Word and element location data:
.....

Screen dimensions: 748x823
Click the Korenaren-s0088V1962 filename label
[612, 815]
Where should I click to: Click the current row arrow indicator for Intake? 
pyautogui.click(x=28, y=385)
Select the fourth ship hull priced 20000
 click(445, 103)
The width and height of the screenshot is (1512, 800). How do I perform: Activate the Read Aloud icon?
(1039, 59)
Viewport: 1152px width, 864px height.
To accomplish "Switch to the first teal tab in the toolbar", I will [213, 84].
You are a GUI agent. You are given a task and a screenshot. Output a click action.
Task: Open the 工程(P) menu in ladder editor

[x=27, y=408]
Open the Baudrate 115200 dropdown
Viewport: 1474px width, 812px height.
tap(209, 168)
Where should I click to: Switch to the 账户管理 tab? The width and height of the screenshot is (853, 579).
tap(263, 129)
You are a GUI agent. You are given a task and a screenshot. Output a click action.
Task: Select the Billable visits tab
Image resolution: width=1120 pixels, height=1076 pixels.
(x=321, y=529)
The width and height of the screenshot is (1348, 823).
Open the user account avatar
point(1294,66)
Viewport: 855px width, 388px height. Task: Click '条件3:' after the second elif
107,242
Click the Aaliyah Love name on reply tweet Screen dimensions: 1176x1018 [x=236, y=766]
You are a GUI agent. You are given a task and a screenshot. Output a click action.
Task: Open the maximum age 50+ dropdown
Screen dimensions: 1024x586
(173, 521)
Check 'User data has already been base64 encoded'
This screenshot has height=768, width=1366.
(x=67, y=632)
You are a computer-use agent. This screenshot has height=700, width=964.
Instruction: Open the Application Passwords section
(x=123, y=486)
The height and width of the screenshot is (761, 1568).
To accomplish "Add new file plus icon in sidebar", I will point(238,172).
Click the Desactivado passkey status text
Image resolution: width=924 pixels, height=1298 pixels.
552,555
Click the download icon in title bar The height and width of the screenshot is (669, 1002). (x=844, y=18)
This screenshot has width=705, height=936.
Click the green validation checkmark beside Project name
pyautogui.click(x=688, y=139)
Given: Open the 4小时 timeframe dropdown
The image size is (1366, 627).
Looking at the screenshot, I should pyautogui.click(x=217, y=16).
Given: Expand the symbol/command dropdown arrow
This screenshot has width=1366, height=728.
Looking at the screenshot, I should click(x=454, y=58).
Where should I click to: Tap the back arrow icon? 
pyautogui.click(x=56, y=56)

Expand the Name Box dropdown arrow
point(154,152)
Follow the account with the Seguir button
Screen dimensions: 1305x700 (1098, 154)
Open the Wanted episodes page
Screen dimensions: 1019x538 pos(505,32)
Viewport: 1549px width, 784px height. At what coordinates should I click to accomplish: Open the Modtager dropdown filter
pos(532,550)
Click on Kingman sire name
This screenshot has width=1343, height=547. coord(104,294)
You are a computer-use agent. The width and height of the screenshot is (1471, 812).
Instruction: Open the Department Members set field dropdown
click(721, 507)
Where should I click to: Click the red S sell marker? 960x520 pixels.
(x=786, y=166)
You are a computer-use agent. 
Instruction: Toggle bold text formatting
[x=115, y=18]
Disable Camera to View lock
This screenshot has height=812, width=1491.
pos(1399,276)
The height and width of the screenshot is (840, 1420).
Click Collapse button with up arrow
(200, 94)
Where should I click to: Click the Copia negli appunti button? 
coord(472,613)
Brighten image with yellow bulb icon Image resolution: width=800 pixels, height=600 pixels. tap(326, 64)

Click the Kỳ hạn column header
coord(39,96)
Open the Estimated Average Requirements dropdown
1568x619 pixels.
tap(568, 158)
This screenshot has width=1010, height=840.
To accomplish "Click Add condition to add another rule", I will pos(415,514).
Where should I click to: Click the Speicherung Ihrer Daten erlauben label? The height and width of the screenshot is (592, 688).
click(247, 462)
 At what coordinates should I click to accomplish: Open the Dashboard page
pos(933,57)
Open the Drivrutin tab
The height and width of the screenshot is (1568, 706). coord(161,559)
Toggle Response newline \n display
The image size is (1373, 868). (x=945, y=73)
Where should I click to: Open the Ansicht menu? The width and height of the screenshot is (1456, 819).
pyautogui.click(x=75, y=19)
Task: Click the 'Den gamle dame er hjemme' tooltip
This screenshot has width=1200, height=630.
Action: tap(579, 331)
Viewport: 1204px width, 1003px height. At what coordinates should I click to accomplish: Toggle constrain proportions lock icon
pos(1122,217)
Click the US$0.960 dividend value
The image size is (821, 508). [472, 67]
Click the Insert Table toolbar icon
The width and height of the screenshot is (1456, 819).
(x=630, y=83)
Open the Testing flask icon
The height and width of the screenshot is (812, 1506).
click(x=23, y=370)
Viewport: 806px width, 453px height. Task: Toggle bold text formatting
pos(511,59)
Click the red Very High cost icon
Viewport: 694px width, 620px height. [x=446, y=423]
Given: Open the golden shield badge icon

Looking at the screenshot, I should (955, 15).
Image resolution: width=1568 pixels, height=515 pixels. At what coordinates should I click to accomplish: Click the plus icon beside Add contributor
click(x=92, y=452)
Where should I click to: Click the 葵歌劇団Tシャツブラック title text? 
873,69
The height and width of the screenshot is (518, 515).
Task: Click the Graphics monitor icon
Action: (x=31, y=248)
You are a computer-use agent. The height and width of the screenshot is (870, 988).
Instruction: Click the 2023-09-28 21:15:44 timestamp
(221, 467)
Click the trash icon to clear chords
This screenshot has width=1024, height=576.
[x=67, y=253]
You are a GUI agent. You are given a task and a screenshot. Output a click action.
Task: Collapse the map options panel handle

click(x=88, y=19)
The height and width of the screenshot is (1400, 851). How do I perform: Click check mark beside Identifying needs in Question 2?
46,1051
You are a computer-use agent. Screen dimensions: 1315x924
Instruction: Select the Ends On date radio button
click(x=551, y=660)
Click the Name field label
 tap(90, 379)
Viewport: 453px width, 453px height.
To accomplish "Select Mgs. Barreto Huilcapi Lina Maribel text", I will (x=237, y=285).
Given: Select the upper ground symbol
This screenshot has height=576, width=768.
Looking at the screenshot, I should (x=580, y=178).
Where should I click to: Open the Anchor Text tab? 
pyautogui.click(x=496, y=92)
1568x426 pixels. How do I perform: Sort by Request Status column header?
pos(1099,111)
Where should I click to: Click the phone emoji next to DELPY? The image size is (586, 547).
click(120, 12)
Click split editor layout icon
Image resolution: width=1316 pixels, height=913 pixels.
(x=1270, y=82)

.....

WHAT YOU SHOULD DO.
Scale the data from the line containing "Where should I click to: Open the Ansicht" through the line containing "Action: tap(579, 331)": rewrite every line in that stretch, multiplying each coordinate given as an answer by 1.55 and rounding to the nearest whole number, with halves rounded up.

RESPONSE BELOW.
Where should I click to: Open the Ansicht menu? The width and height of the screenshot is (1456, 819).
pyautogui.click(x=116, y=29)
Task: Click the 'Den gamle dame er hjemme' tooltip
This screenshot has width=1200, height=630.
Action: tap(897, 513)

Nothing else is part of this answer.